Understanding tenants’ agency in the Irish private rental sector
New research by Dr Michael Byrne and Dr Rachel McCardle, in collaboration with the housing charity Threshold, looks at constraints on tenants ability to advocate for themselves and how this contributes to the issues besetting the Irish private rental sector.
Over recent years Irish governments have introduced a variety of policy reforms responding to the growth of the private rental sector (PRS). These reforms have however been undermined by the ongoing issue of non-compliance on the part of landlords. For example, despite the capping of annual rent increases at 4% within designated Rent Pressure Zones (RPZs), annual average rent increases continue to be in excess of this figure and more than 40% of tenants within RPZs have received rent increases of greater than 4% (Ahrens et al., 2019).
At the heart of the problem of non-compliance is the role tenants play within policy implementation and enforcement. The Irish regulatory regime can be described as ‘tenant-led’ because it is up to tenants to address breaches of their rights or legislation, e.g. by challenging their landlord or registering a dispute with the Residential Tenancies Board (RTB) – the regulator of the PRS and exercises a quasi-judicial function in dealing with disputes between landlords and tenants. This is predicated on the assumption that tenants are in a position to express agency, i.e. to advocate for themselves. Our research, based on qualitative interviews with tenants, examines the constraints on tenants’ agency and their impact on the ability of tenants to advocate for themselves. Our research finds that tenants’ agency is constrained by insecurity, which is in turn embedded in the legislative and market contexts. Three principle constraints can be identified: fear of conflict, fear of loss of tenancy and market context.
Tenants fear conflict with their landlord per se. In the Irish rental sector, the majority of landlords are non-professional landlords and the relationship between landlord and tenant is typically informal. Conflicts between landlords and tenants are often messy, emotional and heated. One interviewee noted:
I’m nervous of [my landlord] knocking on the door and what he’s going to do… I just don’t know how nasty it’s going to get.
The experience of conflict has an immediate impact on tenants experience of ‘home’ by undermining feelings of safety and security. One interviewee, when asked if she felt at home in her current accommodation following the outbreak of conflict with her landlord answered:
No, definitely not. No, we just go there to put our head down basically… it’s not home.
Tenants fear that conflict may lead to loss of tenancy due to retaliatory behaviour on the part of landlords. The fear of losing their home represents the single most significant constraint on tenants’ agency:
So I had to put up with that because… if you complain too much then you’re out [of the property].
Under Irish law, tenancies can be terminated by landlords under certain circumstances. In addition to rent arrears, these include because the landlord intends to sell, refurbish or use the property. However, because these grounds for termination relate to landlords’ intentions, tenants feel they have little recourse to challenge them. As one tenant noted:
[I]f a landlord is determined to sell his property he will do what it is in his power or in her power to do that, you know … So nothing can stop him.

· · · · ·

Exercise directions:
Reproduce the passage of the tenants' agency article starting at "Under Irish law, tenancies" and ending at "can stop him.".

· · · · ·

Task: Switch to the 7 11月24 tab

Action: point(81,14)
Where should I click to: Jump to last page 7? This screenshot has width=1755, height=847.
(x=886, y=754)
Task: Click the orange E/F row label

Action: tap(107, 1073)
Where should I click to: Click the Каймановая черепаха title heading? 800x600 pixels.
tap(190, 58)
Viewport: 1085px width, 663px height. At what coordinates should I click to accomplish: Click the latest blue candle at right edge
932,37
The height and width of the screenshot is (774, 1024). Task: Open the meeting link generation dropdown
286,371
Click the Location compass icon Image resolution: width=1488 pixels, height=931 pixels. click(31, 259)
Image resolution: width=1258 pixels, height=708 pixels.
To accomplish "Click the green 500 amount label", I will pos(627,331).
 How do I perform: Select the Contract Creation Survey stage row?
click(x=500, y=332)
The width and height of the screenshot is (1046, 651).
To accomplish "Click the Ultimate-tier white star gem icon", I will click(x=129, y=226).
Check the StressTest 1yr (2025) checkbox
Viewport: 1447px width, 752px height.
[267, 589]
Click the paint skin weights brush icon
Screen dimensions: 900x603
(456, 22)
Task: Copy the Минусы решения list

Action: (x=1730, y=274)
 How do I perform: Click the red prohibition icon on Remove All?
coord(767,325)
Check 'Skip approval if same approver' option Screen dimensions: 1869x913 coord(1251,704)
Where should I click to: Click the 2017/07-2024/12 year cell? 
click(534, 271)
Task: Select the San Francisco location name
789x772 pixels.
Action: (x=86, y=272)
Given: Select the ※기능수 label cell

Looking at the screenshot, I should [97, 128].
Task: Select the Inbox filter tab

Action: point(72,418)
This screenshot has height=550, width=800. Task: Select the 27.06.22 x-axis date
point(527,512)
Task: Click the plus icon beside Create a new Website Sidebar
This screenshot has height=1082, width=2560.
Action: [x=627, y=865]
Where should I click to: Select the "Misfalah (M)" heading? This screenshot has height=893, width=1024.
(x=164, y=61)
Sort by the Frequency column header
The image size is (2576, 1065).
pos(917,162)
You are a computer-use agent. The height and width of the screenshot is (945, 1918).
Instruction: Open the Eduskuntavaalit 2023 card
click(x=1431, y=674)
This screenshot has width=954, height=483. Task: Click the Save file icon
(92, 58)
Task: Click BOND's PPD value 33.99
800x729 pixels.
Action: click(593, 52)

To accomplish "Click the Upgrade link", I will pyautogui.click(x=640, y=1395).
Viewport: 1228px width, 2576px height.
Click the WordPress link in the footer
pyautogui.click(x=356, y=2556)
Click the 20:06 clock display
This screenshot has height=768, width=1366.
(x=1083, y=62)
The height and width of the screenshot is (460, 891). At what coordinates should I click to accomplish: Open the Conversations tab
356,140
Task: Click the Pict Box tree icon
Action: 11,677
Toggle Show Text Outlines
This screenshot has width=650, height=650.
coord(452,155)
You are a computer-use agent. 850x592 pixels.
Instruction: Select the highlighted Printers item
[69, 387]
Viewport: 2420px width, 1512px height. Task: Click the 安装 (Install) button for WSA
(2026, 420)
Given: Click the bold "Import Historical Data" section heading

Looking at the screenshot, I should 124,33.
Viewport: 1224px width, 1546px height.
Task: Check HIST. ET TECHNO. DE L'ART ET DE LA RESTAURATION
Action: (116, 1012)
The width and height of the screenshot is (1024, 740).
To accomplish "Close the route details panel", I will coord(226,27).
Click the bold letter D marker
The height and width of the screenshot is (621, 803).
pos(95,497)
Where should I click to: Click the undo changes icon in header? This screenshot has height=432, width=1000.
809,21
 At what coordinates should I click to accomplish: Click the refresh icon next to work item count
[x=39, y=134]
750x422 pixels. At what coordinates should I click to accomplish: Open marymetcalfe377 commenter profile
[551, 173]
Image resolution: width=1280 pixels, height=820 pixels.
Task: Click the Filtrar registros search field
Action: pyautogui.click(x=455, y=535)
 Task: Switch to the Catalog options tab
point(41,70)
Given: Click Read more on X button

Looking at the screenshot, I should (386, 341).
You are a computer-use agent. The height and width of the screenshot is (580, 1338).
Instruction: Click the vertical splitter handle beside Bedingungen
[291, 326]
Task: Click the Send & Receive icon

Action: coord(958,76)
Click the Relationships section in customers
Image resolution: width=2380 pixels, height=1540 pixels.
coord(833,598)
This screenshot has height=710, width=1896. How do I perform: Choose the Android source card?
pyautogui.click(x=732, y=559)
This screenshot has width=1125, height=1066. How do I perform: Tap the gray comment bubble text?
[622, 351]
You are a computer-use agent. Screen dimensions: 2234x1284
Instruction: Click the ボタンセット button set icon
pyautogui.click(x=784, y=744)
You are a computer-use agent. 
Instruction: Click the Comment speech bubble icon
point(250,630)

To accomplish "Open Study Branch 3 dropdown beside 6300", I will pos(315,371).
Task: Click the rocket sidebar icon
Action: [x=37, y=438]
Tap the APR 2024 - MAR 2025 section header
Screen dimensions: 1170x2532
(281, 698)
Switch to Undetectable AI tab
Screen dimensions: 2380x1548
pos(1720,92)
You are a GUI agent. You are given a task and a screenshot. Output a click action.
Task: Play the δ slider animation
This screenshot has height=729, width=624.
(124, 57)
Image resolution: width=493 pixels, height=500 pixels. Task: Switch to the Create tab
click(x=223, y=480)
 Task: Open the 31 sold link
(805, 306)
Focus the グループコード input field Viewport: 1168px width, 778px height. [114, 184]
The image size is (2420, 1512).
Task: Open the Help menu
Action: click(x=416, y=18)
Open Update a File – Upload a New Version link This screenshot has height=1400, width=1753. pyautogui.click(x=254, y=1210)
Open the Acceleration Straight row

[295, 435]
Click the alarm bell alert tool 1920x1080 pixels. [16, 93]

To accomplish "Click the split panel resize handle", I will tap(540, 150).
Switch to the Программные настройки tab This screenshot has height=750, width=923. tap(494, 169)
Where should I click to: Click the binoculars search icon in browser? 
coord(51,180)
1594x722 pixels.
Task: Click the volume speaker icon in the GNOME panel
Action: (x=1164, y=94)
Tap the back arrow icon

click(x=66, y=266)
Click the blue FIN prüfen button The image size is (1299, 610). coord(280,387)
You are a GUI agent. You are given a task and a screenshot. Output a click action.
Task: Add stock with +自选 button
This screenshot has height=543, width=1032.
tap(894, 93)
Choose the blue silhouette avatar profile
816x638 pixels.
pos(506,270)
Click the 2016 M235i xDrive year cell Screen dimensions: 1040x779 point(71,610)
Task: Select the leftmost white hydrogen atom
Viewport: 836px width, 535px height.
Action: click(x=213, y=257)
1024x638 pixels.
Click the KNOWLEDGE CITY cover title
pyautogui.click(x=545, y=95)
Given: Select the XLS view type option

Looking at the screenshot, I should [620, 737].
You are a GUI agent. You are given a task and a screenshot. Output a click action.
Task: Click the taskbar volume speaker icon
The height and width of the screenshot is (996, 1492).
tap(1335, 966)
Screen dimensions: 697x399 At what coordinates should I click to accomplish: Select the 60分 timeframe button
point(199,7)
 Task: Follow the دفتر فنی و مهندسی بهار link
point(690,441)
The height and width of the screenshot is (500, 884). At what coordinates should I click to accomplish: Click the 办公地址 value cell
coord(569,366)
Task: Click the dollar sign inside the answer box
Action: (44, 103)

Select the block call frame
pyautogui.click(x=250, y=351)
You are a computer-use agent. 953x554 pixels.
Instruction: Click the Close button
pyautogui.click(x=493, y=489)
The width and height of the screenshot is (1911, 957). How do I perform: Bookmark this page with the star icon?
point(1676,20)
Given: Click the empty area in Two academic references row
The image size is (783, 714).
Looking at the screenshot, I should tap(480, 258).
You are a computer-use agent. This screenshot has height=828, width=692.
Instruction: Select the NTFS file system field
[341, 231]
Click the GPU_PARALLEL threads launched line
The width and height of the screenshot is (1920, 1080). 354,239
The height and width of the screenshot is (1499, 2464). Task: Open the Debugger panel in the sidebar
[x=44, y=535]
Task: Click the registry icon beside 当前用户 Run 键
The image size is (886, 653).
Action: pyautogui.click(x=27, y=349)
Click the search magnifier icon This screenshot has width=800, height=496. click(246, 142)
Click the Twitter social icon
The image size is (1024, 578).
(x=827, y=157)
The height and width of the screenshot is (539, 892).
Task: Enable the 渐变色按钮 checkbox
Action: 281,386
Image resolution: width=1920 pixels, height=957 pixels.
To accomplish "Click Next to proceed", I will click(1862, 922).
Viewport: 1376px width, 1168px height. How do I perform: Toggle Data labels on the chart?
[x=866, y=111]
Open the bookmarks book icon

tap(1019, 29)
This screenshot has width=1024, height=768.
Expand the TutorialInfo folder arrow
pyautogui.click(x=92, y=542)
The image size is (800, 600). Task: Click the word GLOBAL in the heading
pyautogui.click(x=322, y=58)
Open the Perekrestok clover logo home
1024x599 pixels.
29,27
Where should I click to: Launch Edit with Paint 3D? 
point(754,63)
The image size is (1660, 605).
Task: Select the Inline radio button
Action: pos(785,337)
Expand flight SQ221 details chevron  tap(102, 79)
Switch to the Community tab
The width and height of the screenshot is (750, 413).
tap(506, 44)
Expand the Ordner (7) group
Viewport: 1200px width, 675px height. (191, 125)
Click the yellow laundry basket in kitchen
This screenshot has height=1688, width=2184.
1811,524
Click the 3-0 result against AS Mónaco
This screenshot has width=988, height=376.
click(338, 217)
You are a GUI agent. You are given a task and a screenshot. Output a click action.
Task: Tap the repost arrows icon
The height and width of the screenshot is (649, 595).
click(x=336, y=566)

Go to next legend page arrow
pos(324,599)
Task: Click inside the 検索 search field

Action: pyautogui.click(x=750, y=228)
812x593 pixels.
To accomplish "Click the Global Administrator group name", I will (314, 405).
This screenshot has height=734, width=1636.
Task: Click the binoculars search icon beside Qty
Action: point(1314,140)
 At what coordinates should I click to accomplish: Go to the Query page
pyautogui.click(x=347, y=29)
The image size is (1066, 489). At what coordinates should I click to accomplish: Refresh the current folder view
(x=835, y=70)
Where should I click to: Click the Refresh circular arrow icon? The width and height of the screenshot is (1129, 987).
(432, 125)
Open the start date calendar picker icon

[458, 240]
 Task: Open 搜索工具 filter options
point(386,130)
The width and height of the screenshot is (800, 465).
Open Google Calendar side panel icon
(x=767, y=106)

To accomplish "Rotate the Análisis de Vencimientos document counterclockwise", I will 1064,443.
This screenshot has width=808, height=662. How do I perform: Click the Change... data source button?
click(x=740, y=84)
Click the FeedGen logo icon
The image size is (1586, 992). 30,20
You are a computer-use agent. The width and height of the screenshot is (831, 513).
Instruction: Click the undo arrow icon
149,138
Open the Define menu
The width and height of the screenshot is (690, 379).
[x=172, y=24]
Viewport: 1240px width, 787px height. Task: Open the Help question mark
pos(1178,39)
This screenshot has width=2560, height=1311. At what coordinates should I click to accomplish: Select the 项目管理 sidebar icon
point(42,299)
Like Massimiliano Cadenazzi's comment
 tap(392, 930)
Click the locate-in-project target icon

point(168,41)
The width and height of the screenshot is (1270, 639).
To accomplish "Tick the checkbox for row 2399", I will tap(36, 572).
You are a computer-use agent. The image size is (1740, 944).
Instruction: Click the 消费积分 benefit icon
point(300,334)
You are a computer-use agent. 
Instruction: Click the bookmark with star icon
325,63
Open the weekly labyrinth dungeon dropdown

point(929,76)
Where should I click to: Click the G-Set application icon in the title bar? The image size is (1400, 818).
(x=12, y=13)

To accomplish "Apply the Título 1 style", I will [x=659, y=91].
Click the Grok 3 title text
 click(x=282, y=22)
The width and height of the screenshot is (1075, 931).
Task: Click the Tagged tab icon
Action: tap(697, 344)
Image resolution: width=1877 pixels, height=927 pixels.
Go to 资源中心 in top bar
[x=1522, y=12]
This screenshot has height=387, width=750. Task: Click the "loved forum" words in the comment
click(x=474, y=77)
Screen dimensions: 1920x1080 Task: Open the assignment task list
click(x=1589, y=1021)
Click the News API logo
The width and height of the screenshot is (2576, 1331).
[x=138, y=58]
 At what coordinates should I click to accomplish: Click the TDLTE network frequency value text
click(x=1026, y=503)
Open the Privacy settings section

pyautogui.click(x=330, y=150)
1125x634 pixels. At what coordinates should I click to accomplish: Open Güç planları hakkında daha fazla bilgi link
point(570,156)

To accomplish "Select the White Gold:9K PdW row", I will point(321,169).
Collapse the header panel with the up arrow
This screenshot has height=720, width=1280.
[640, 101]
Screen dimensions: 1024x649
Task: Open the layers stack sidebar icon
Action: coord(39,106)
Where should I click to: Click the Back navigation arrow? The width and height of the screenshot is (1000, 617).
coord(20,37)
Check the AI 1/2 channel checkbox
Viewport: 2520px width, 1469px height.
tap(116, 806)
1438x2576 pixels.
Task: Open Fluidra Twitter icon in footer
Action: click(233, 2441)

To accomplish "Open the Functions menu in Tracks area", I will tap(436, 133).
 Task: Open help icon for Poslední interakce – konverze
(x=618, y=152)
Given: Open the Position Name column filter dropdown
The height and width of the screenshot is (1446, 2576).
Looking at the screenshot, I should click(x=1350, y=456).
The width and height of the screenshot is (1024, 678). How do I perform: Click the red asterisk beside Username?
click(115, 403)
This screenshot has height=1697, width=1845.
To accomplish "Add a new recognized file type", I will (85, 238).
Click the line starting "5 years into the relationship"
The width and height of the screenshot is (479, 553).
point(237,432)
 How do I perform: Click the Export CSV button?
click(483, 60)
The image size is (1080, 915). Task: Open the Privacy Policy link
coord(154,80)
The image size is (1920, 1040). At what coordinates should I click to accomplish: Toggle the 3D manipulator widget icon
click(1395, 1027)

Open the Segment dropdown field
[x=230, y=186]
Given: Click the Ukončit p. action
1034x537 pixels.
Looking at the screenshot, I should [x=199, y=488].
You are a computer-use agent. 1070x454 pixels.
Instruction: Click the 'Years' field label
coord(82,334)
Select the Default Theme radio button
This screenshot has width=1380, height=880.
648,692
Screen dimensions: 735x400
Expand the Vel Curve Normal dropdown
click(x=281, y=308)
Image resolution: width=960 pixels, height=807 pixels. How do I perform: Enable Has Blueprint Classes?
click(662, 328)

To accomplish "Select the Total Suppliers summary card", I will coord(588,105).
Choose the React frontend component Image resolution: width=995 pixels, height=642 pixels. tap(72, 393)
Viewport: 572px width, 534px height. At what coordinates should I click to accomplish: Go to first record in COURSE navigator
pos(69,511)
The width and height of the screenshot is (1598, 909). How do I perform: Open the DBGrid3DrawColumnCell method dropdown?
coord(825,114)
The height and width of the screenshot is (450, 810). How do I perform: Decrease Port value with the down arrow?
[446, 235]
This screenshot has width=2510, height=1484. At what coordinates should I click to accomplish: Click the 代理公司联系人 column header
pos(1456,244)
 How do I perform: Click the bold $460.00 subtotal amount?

· · · · ·

Final result:
Under Irish law, tenancies can be terminated by landlords under certain circumstances. In addition to rent arrears, these include because the landlord intends to sell, refurbish or use the property. However, because these grounds for termination relate to landlords’ intentions, tenants feel they have little recourse to challenge them. As one tenant noted:
[I]f a landlord is determined to sell his property he will do what it is in his power or in her power to do that, you know … So nothing can stop him.